Новый реализм складывается из двух традиций нового искусства рубежа 80–90-х годов. С одной стороны, его можно считать результатом внутренней эволюции одного из вариантов нового передвижничества — в частности искусства Сергея Иванова, отказывающегося от «прямой» социальной проблематики, обретающего по отношению к ней определенную дистанцию. С другой стороны, это порождение поздней этюдной традиции; этим путем приходят к новому реализму Серов и Паоло Трубецкой.
Внешне новый реализм мало чем отличается от коровинско-серовской этюдной традиции начала 90-х годов; между ними существует очевидная преемственность. Этюдная традиция, особенно в серовском варианте, образует своего рода предысторию нового реализма; в ней уже присутствуют эстетика случайности выбора мотива, проблематика незаконченности (неполноты опыта), принципиально важные для нового реализма. Отличие нового реализма от этюдной традиции — с присущей ей, особенно в трактовке Коровина, действительной «безыдейностью» (своеобразной семантической пустотой) — в концептуальности, осознанности, ясности идеи, полноте выраженности намерений; в наличии интеллектуальной рефлексии и философии; а в более позднем варианте нового реализма — философии жизни и философии истории.
Конечно, проблема нового реализма не сводится к проблеме этюда. Новый реализм как философию порождает некая общекультурная ситуация, которую можно было бы назвать новым бидермайером и олицетворением которой является Чехов 90-х годов.
Герой бидермайера и натуральной школы всегда — маленький человек, приватный человек, существо вне истории (вне великих и ужасных событий); со своим масштабом великого и ужасного. Он может быть описан как смешной обыватель или как несчастный человек (как у Гоголя времен «Петербургских повестей»); но в натуральной школе предполагается, что маленький человек — это некое исключение из правила. Другое дело (как в случае с Чеховым 90-х), когда это исключение становится правилом; когда мещанами являются — или становятся со временем — все; когда «ничтожество» ощущается как общая человеческая судьба. Это похоже на конец времен, предсказываемый Герценом и Константином Леонтьевым: окончательно воцарившийся мещанский мир, в котором в принципе невозможны величие, красота, трагедия.

Извлечённые данные
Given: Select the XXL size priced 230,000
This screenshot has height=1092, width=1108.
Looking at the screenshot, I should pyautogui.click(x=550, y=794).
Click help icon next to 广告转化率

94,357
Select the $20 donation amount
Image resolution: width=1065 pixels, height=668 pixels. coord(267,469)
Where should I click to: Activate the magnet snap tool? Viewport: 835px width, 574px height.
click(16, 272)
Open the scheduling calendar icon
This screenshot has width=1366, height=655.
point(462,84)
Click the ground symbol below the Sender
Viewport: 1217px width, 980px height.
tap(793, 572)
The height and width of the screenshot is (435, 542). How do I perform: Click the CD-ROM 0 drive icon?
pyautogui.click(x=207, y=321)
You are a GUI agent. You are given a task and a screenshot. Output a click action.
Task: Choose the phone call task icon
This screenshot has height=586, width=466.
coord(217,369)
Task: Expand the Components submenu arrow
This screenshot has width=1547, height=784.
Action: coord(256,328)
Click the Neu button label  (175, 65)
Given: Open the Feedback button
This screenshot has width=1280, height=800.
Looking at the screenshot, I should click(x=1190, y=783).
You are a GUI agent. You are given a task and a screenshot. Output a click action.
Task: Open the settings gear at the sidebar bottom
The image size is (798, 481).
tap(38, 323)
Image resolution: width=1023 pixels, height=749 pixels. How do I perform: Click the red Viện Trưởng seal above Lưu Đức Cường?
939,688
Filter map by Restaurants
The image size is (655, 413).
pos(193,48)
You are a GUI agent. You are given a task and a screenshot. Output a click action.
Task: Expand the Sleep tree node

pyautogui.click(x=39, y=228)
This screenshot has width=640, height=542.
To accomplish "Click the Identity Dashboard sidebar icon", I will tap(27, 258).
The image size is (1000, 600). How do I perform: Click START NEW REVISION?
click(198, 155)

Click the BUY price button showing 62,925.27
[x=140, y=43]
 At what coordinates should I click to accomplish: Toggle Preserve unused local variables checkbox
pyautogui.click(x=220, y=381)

Задание
Выпишите всех людей, которых текст о новом реализме выше называет по фамилии, в порядке их первого упоминания.

Ответ
Сергей Иванов, Серов, Паоло Трубецкой, Коровин, Чехов, Гоголь, Герцен, Константин Леонтьев.